As shown, the external of the two guide rods 12 is provided with a hole 24. 
This to accommodate a cable means (not shown) which passes around the form 
1 through said hole and through similar holes in the guide rods of the 
other centering units 11. This is for cases in which the form has a 
longitudinally extending openable gap (i.e., a gap via which it is opened 
up) with an associated master closure mechanism having rotatable or 
swingable actuating elements (as disclosed in German patent specification 
No. 26 07 692). The cable may be connected to one of the actuating 
elements, so that when the openable gap is closed by means of the master 
closure mechanism the centering pieces are all moved from the inactive 
position into the operating position, as a result of the concurrent 
contraction of the cable. 
At the start of the manufacture of a pipe or conduit the centering members 
11 serve to effect trouble-free centering. During the manufacturing 
process the concrete which is compacted by the roller head 5 in the region 
of the lower end of the pipe 9 takes over the function of holding the 
reinforcing mesh in a centered position. As soon as the roller head 5 
reaches the height in the vertical form 1 at which the centering units 10 
are disposed, the centering members 11 move away under the pressure of the 
concrete acting on their end faces and against the resisting force of the 
return spring 20. They pass through the deadpoint and into the inactive 
position determined by the stop piece 22. This mode of operation may also 
be employed with pipe forming and conduit forming machines which do not 
have a roller head which exerts a radial compressive force. In vibratory 
compacting machines during compacting, concrete flows back into the region 
of the end faces of the centering pieces, is compacted, and, as in the 
case of roller head compacting, causes a gradual retraction of the 
centering members. 
The spring force of the return spring may be readily increased by, e.g., 
inserting spacing washers (not shown) between the spring 20 and the end 
plate 19 on the cylindrical sleeve 15. Alternatively, the end plate 19 
could be configured so that it could be screwed inward into the sleeve 15. 
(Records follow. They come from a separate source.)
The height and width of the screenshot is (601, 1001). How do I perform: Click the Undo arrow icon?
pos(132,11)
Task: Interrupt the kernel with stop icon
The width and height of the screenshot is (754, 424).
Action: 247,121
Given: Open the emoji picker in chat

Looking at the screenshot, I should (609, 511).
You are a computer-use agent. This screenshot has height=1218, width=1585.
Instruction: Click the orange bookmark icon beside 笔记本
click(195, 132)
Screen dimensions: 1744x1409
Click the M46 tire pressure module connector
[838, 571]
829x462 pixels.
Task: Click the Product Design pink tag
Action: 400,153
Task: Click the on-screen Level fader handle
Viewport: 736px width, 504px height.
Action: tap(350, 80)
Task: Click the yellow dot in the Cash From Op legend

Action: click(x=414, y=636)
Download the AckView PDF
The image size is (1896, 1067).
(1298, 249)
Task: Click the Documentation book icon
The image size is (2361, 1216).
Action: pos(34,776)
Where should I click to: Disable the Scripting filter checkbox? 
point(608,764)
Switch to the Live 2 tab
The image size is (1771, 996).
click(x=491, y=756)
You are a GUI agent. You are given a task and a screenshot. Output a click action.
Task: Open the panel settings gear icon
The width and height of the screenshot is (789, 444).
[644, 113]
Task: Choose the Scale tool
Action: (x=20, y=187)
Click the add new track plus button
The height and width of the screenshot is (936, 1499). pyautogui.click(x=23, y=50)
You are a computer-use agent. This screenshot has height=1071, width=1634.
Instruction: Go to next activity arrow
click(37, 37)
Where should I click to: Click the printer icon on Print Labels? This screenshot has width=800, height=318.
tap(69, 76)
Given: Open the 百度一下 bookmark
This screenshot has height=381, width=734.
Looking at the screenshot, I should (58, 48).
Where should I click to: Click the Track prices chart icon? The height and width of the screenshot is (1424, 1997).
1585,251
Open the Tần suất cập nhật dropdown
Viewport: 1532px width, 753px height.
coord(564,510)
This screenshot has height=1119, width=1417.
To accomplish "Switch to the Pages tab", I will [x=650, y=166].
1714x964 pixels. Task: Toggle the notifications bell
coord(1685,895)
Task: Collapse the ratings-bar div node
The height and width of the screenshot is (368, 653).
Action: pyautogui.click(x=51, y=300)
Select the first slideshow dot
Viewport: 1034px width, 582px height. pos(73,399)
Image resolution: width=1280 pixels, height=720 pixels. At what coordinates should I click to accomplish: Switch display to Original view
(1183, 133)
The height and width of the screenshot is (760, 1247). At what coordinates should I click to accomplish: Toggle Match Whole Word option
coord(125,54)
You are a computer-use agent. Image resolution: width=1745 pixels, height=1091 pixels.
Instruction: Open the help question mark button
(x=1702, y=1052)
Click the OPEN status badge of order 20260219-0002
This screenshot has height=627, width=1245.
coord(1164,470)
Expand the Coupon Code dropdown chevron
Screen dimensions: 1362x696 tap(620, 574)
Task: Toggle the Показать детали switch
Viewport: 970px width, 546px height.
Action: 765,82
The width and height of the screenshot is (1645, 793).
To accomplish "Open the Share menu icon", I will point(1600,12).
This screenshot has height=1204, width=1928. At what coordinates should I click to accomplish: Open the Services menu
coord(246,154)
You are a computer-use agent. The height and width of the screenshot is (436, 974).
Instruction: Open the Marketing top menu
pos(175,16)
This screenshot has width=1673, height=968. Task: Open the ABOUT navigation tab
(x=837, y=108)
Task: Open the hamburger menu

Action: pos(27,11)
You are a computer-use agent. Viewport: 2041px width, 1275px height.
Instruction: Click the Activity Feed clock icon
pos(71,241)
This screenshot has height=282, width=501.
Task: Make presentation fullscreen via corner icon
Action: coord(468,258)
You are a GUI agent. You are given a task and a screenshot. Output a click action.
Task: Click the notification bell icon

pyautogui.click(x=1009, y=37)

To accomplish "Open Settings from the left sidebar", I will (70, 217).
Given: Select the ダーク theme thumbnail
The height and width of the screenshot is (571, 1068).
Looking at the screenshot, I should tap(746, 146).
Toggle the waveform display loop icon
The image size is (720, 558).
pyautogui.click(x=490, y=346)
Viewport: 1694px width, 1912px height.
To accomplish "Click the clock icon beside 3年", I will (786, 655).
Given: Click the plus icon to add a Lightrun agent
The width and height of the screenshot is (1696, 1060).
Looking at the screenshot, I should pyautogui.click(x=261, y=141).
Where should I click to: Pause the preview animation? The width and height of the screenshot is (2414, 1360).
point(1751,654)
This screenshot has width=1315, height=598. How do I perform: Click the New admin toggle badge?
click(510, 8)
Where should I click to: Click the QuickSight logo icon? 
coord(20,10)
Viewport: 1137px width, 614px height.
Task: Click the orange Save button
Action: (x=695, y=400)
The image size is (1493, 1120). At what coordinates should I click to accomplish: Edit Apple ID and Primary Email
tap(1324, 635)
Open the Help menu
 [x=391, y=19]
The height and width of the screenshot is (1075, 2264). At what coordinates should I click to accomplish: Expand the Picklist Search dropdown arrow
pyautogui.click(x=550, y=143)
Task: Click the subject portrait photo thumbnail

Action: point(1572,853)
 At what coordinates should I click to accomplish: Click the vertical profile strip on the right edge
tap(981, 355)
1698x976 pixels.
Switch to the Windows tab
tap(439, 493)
Although only one mesh centering unit and slot is shown in the Figure, the 
units and corresponding slots may be arranged at various points on the 
form. For example, 2 to 4, preferably 3 or 4, units and slots may be 
spaced equidistantly around a circumference of the form defined by a 
notional plane perpendicular to the form's central axis, to form a "set". 
Several sets may be employed, spaced from each other along the length of 
the central axis, depending upon the length of the reinforced concrete 
pipe or conduit being formed. 
This invention is not limited to the use of a particular shape of form, 
which form may be a polygon such as a square or hexagon, or may be round, 
oval, ovoid, and the like, all in cross-section perpendicular to its 
central axis.